_Directions for this task_. Exact transcription, pictures omitted: begin at the top line of the records below and end with the line bearing "You are a GUI".
#####
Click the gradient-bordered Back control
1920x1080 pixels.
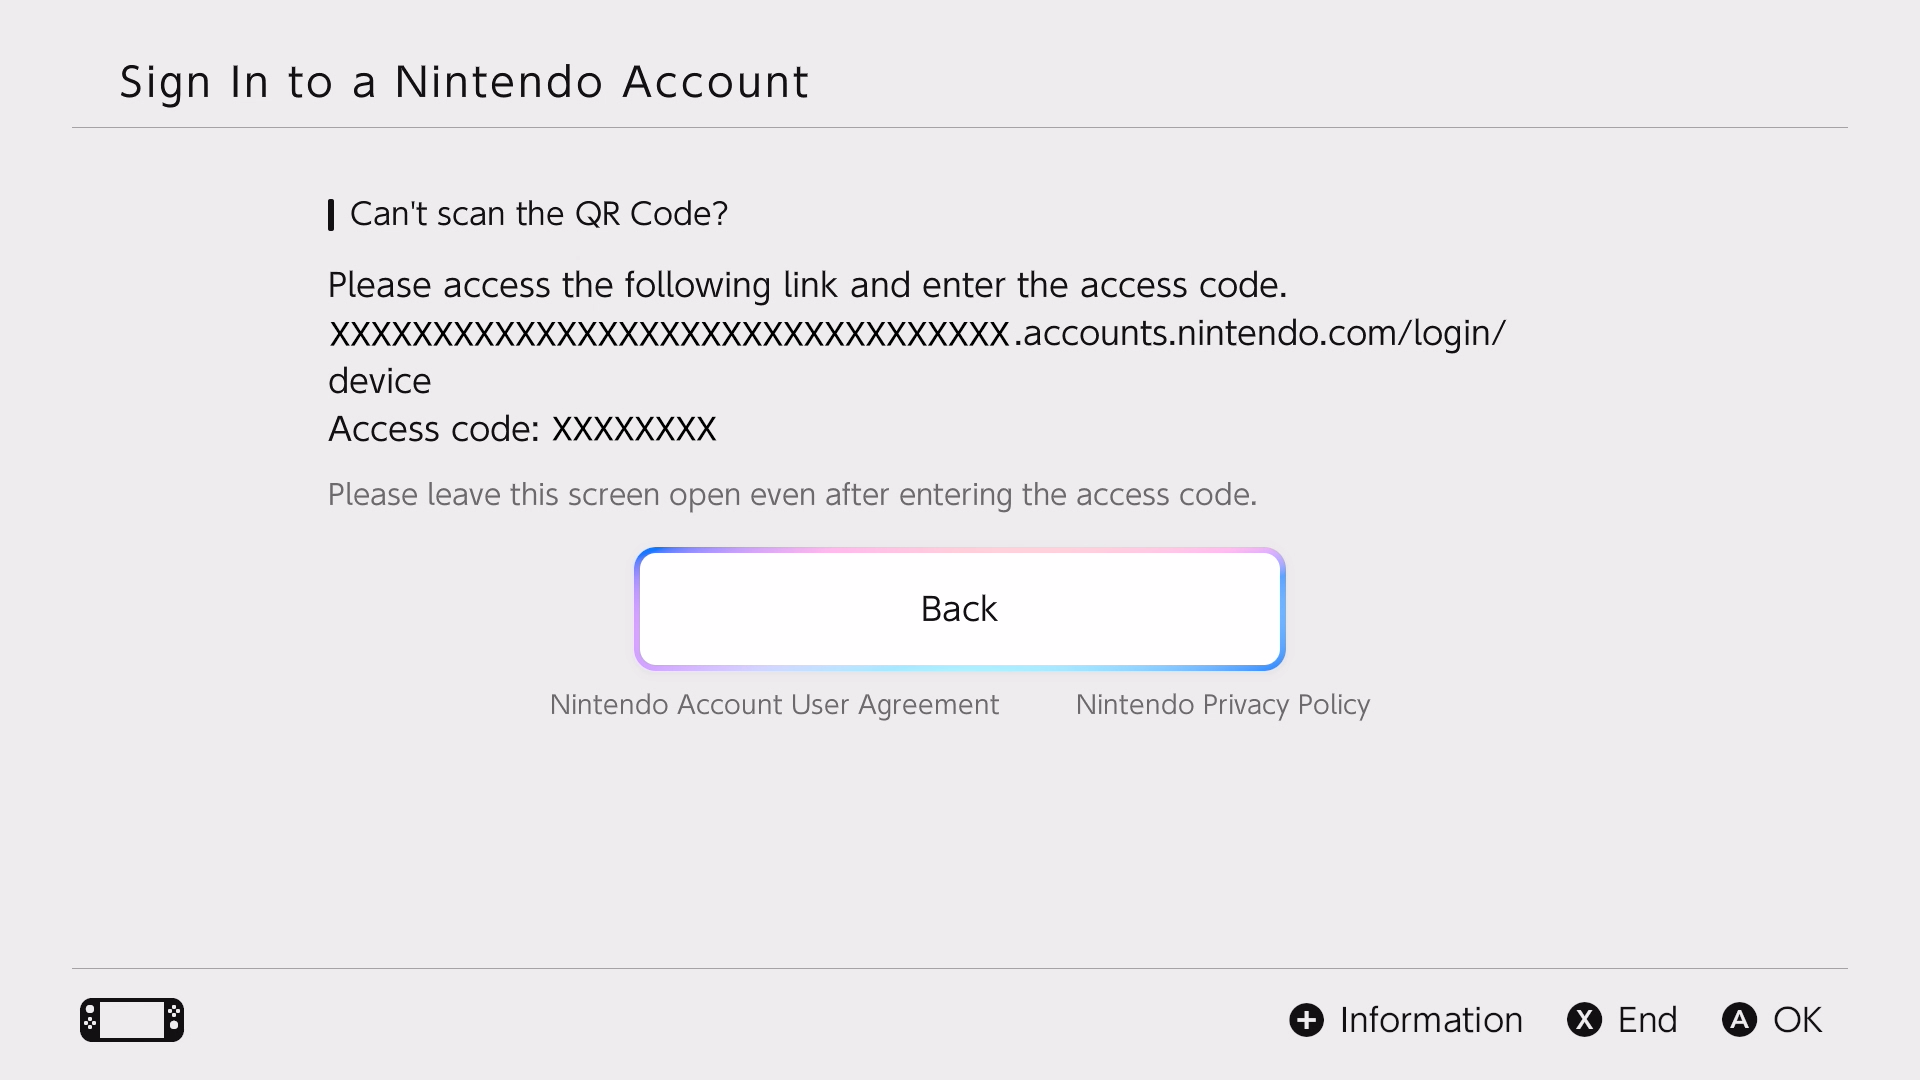point(959,608)
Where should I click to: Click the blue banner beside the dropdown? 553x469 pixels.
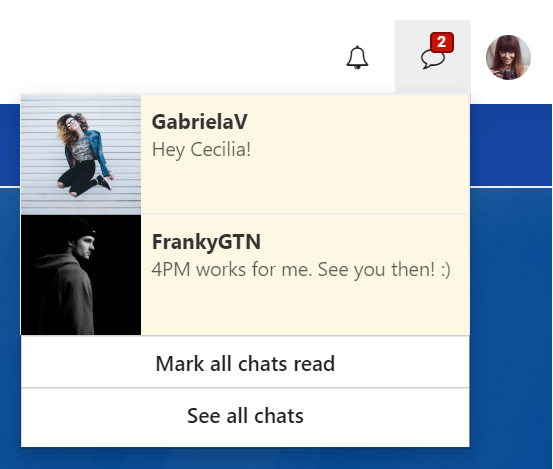[x=511, y=145]
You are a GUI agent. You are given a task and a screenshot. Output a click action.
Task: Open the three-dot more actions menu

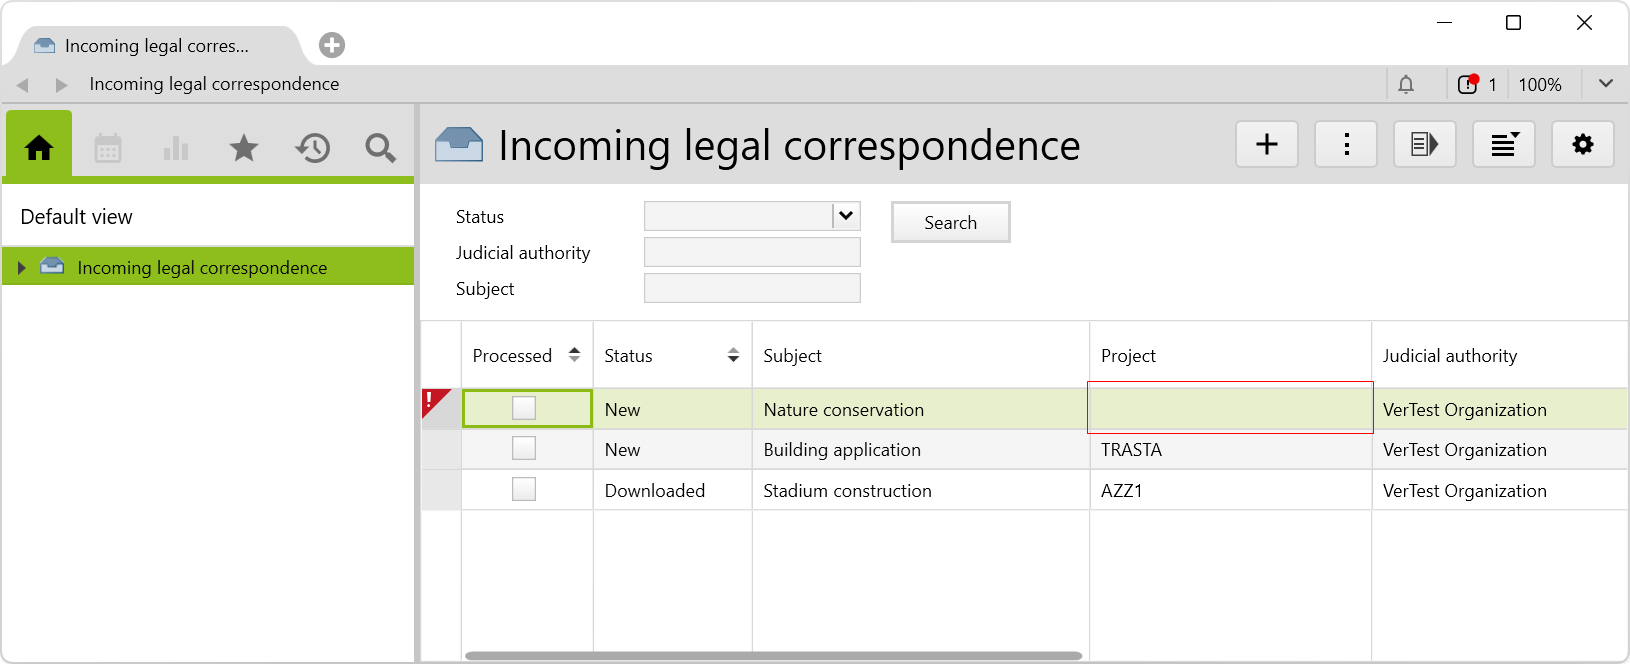(x=1346, y=145)
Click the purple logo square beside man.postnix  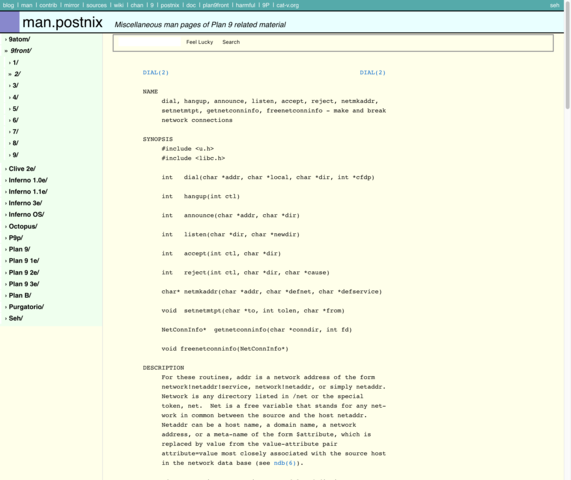[x=9, y=22]
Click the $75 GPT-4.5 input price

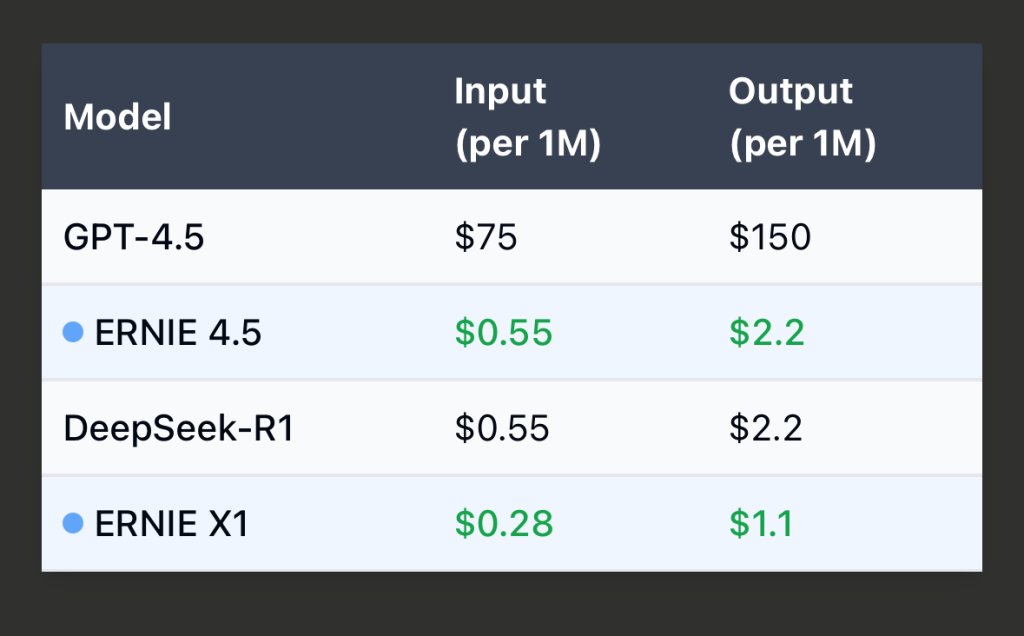(x=486, y=237)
#####
_Written solution_.
Click the gradient-bordered Back control
1920x1080 pixels.
point(959,608)
Where should I click to: Click the blue banner beside the dropdown? 553x469 pixels.
[x=511, y=145]
You are a GUI agent. You are given a task and a screenshot. Output a click action.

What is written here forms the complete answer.